> _PROBLEM TO WORK ON_
Everything in the listing below must be set down again exactly, apart from the pictures.

> _RAW DATA_
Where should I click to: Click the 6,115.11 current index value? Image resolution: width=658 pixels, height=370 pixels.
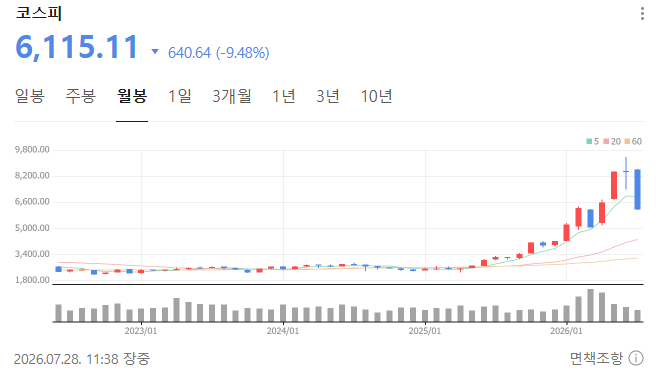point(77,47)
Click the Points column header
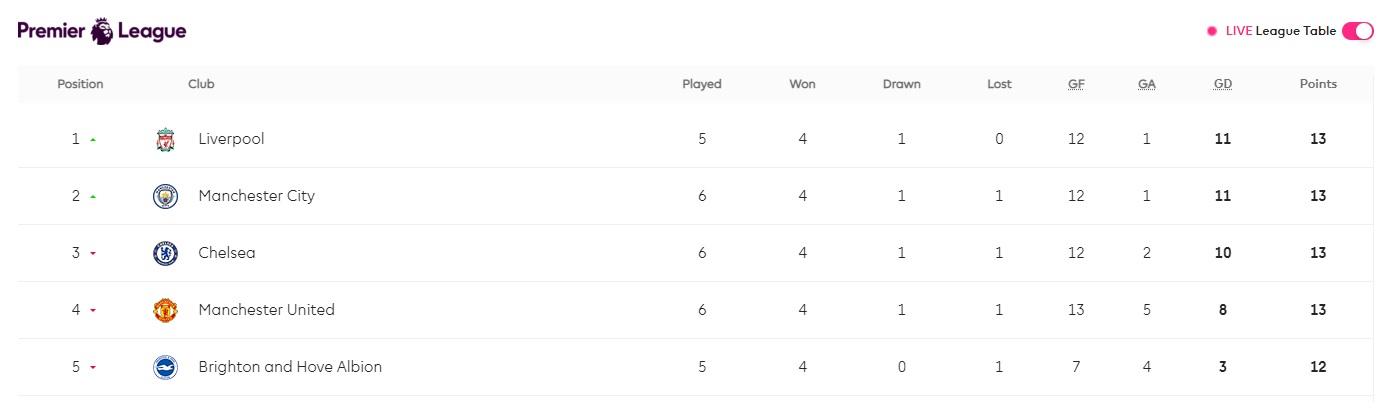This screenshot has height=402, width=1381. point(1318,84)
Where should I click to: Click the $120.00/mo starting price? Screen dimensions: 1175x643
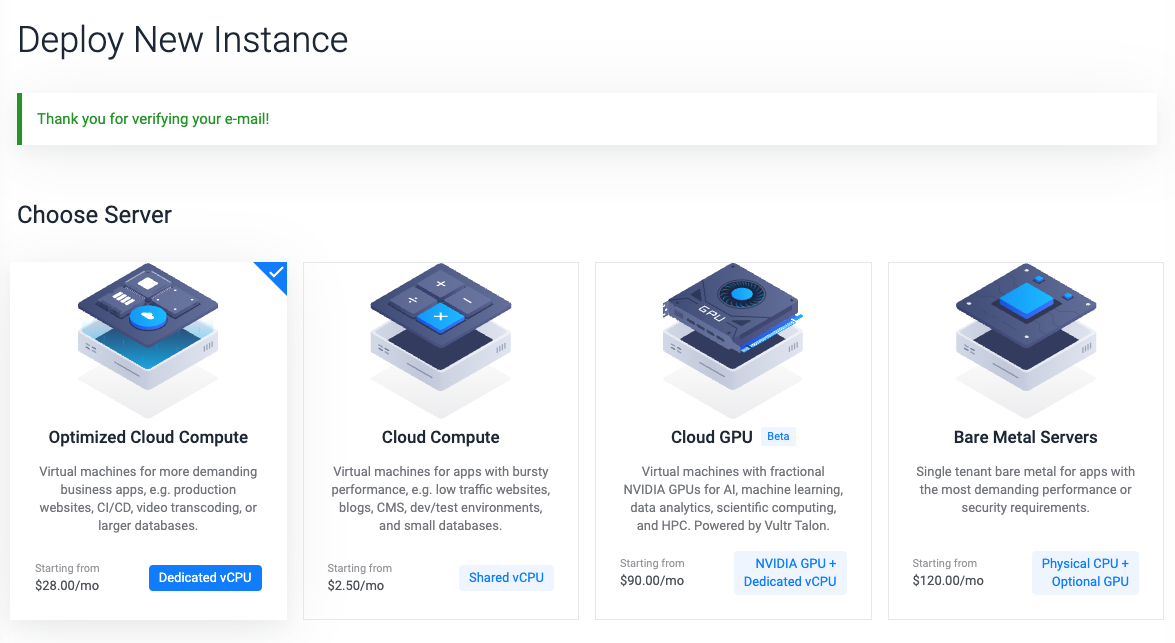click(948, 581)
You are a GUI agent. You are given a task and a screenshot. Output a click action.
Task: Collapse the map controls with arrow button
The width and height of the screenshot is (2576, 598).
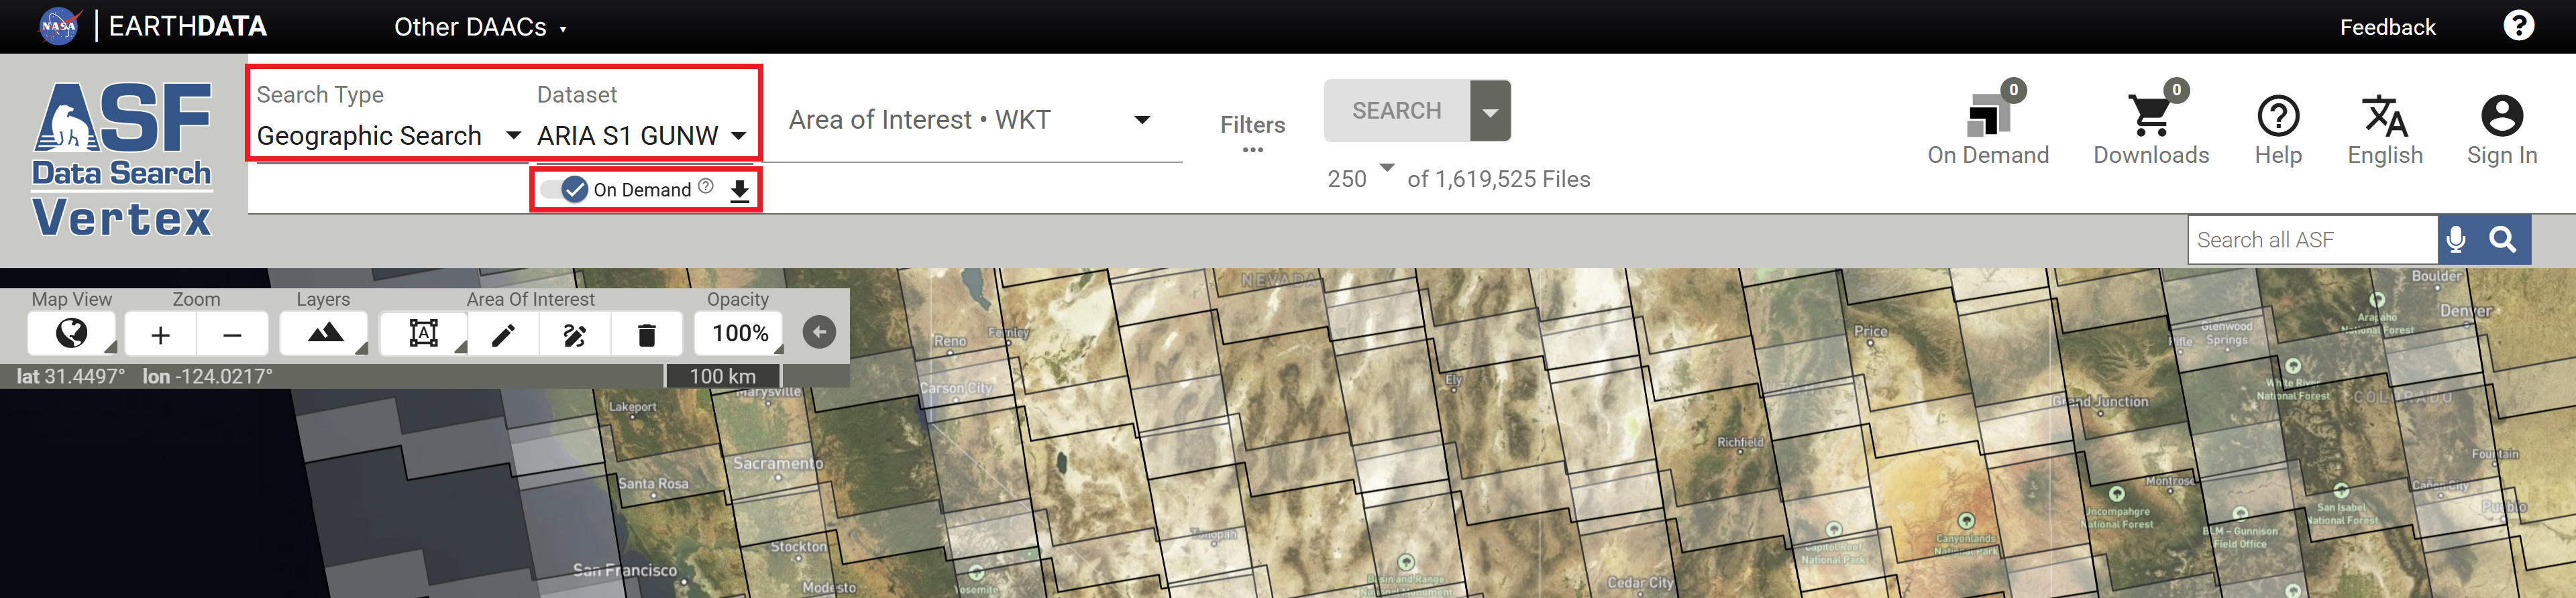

> _ANSWER AREA_
Where should I click to: Click the 6,115.11 current index value? Image resolution: width=658 pixels, height=370 pixels.
point(77,47)
Click the Points column header
This screenshot has height=402, width=1381. point(1318,84)
Where should I click to: Click the $120.00/mo starting price? Screen dimensions: 1175x643
click(948, 581)
You are a GUI agent. You are given a task and a screenshot. Output a click action.
Task: Collapse the map controls with arrow button
The width and height of the screenshot is (2576, 598).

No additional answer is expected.